Please copy the rows below exactly, starting at the line that contains "Given: Open the Telegram Web browser tab" and ending at the line that contains "pos(189,534)", with both of those lines included.

::: Extracted entries

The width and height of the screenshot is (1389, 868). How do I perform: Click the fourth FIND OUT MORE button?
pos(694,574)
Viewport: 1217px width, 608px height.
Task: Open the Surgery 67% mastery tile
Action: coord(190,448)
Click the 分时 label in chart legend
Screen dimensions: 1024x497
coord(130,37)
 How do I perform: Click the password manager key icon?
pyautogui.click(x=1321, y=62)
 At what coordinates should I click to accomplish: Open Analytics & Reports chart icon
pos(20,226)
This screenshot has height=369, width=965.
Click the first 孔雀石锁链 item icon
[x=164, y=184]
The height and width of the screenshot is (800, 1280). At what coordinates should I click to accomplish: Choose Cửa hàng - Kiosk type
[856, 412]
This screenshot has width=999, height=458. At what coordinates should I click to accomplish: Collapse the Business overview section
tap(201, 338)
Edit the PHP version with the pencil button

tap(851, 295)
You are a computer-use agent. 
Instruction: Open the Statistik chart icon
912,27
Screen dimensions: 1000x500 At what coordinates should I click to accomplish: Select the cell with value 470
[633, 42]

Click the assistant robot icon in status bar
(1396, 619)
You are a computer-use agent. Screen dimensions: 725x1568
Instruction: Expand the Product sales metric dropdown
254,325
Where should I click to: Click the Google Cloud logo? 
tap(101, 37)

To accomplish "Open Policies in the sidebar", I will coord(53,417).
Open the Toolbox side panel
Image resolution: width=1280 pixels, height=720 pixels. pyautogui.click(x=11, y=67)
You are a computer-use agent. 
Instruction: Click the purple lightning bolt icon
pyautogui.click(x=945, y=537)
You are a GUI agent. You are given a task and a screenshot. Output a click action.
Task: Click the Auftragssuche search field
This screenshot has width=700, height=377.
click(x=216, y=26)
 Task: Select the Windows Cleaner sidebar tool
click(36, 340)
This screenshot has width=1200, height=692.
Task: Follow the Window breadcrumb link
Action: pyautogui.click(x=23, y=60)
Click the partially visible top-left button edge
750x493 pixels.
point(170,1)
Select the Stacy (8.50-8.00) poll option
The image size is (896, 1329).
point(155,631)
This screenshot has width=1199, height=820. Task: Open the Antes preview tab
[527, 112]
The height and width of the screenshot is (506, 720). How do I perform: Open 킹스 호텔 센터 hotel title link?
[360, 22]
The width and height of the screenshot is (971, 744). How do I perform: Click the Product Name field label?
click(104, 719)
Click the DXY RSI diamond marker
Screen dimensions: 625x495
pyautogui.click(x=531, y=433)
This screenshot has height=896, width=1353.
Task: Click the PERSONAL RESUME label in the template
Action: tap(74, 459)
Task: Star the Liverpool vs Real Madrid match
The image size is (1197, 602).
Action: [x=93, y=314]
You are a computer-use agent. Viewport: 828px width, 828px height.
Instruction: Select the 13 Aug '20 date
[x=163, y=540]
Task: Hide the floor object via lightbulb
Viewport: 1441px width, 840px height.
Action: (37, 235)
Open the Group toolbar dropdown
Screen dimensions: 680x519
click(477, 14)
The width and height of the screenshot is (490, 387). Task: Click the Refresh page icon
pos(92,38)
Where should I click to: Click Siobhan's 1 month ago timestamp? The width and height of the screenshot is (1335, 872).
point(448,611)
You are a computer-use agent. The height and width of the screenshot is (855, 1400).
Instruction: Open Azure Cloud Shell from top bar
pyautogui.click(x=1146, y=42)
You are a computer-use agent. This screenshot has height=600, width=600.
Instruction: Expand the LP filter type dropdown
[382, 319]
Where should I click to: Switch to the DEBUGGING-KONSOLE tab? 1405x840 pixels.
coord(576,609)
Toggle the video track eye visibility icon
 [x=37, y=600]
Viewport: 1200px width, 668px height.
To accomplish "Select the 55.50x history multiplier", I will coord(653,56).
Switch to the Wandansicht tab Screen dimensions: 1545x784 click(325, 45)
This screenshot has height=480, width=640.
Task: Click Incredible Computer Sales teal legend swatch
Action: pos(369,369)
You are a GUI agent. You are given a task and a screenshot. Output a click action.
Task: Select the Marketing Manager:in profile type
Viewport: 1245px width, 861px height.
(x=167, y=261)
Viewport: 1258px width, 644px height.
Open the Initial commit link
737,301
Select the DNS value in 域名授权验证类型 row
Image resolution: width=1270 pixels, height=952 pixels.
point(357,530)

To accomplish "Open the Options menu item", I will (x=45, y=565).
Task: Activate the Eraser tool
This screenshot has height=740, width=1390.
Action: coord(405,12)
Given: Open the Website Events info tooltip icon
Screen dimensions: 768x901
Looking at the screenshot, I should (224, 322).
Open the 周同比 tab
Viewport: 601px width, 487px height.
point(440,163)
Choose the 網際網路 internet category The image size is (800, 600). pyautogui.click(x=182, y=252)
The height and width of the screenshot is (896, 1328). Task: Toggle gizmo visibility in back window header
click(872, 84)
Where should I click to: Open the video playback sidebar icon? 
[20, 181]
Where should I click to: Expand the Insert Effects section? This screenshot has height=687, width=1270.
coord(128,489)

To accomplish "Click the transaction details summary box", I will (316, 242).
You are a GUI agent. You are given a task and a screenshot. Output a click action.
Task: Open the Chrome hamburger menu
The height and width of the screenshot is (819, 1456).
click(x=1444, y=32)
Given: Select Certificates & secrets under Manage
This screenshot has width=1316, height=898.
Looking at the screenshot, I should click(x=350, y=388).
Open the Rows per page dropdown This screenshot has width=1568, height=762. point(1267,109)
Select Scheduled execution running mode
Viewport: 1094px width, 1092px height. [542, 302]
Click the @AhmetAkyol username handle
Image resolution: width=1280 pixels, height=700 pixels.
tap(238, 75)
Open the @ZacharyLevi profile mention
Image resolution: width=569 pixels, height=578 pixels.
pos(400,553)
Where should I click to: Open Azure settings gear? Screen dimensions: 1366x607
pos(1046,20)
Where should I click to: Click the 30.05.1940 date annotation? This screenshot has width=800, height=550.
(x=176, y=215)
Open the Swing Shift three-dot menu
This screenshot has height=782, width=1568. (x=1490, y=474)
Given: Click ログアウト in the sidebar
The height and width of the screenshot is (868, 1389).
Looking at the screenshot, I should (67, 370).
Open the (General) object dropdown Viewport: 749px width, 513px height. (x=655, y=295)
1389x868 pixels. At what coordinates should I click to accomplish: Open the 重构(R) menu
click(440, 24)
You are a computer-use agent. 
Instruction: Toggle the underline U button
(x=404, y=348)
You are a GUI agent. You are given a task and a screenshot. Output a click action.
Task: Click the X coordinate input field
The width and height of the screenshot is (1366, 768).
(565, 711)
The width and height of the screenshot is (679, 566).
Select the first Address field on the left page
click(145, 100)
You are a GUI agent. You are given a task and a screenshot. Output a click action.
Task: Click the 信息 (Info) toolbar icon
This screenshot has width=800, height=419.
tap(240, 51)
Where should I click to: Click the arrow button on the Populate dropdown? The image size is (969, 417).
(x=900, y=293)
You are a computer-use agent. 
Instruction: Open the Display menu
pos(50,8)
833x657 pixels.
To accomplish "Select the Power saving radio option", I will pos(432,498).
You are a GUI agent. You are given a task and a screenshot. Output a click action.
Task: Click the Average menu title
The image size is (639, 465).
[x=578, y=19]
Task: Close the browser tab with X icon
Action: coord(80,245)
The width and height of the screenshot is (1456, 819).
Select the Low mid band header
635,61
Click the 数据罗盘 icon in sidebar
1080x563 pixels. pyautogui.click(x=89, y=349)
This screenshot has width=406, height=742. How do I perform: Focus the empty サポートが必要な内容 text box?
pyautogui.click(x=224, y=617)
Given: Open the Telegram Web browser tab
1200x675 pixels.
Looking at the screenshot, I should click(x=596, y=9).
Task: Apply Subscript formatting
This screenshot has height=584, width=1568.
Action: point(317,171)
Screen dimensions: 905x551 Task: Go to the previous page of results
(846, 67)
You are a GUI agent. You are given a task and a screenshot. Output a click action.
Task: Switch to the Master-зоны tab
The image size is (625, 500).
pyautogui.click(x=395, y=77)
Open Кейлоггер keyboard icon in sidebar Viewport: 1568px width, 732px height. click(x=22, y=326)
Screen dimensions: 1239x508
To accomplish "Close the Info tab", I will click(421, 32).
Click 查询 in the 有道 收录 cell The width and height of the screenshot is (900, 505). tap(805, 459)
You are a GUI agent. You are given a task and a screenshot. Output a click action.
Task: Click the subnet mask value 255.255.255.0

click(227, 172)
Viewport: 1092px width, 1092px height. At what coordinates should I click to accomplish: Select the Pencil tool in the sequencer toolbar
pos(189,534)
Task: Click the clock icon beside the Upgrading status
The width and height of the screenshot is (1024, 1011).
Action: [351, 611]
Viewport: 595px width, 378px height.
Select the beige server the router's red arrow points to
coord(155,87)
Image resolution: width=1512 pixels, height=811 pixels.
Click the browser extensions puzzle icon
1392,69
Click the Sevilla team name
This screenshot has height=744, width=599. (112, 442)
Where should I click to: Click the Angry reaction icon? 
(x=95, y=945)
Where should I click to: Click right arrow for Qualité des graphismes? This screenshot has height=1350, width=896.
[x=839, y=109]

::::::

* [Solution for this problem]
Given: Open the Telegram Web browser tab
1200x675 pixels.
Looking at the screenshot, I should click(x=596, y=9).
Task: Apply Subscript formatting
This screenshot has height=584, width=1568.
Action: point(317,171)
Screen dimensions: 905x551 Task: Go to the previous page of results
(846, 67)
You are a GUI agent. You are given a task and a screenshot. Output a click action.
Task: Switch to the Master-зоны tab
The image size is (625, 500).
pyautogui.click(x=395, y=77)
Open Кейлоггер keyboard icon in sidebar Viewport: 1568px width, 732px height. click(x=22, y=326)
Screen dimensions: 1239x508
To accomplish "Close the Info tab", I will click(421, 32).
Click 查询 in the 有道 收录 cell The width and height of the screenshot is (900, 505). tap(805, 459)
You are a GUI agent. You are given a task and a screenshot. Output a click action.
Task: Click the subnet mask value 255.255.255.0

click(227, 172)
Viewport: 1092px width, 1092px height. At what coordinates should I click to accomplish: Select the Pencil tool in the sequencer toolbar
pos(189,534)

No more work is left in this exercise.